Try it:
Print each line once more, unchanged, from the line holding "Viewport: 710px width, 383px height." to the end of the listing below.
Information given Start Marker
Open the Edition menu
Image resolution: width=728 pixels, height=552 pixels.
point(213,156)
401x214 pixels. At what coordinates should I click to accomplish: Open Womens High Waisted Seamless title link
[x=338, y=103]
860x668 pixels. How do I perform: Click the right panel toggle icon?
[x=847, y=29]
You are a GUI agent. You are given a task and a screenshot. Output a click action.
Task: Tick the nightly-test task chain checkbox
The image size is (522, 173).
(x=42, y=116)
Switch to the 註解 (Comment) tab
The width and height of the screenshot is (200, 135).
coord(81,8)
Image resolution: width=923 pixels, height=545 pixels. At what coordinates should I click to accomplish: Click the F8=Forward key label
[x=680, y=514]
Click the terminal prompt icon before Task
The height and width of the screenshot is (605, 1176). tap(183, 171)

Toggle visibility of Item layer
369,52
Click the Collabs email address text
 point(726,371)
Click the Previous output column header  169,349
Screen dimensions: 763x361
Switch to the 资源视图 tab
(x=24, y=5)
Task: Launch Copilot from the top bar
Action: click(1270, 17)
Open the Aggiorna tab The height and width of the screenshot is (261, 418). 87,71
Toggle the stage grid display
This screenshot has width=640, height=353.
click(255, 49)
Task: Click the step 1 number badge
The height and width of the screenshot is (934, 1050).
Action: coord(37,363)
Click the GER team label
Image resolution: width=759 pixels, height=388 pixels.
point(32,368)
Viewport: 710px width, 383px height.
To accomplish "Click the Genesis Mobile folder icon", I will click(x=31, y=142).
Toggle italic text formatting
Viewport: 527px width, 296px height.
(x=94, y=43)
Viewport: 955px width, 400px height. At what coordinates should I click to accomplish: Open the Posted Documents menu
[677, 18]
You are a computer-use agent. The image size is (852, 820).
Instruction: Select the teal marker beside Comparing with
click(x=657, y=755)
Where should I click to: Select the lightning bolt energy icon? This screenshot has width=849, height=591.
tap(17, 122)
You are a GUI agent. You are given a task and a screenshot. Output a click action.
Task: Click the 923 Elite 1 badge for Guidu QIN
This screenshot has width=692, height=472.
Information given End Marker
Answer for the task:
Viewport: 710px width, 383px height.
To accomplish "Click the Genesis Mobile folder icon", I will click(x=31, y=142).
Toggle italic text formatting
Viewport: 527px width, 296px height.
(x=94, y=43)
Viewport: 955px width, 400px height. At what coordinates should I click to accomplish: Open the Posted Documents menu
[677, 18]
You are a computer-use agent. The image size is (852, 820).
Instruction: Select the teal marker beside Comparing with
click(x=657, y=755)
Where should I click to: Select the lightning bolt energy icon? This screenshot has width=849, height=591.
tap(17, 122)
You are a GUI agent. You are given a task and a screenshot. Output a click action.
Task: Click the 923 Elite 1 badge for Guidu QIN
This screenshot has width=692, height=472.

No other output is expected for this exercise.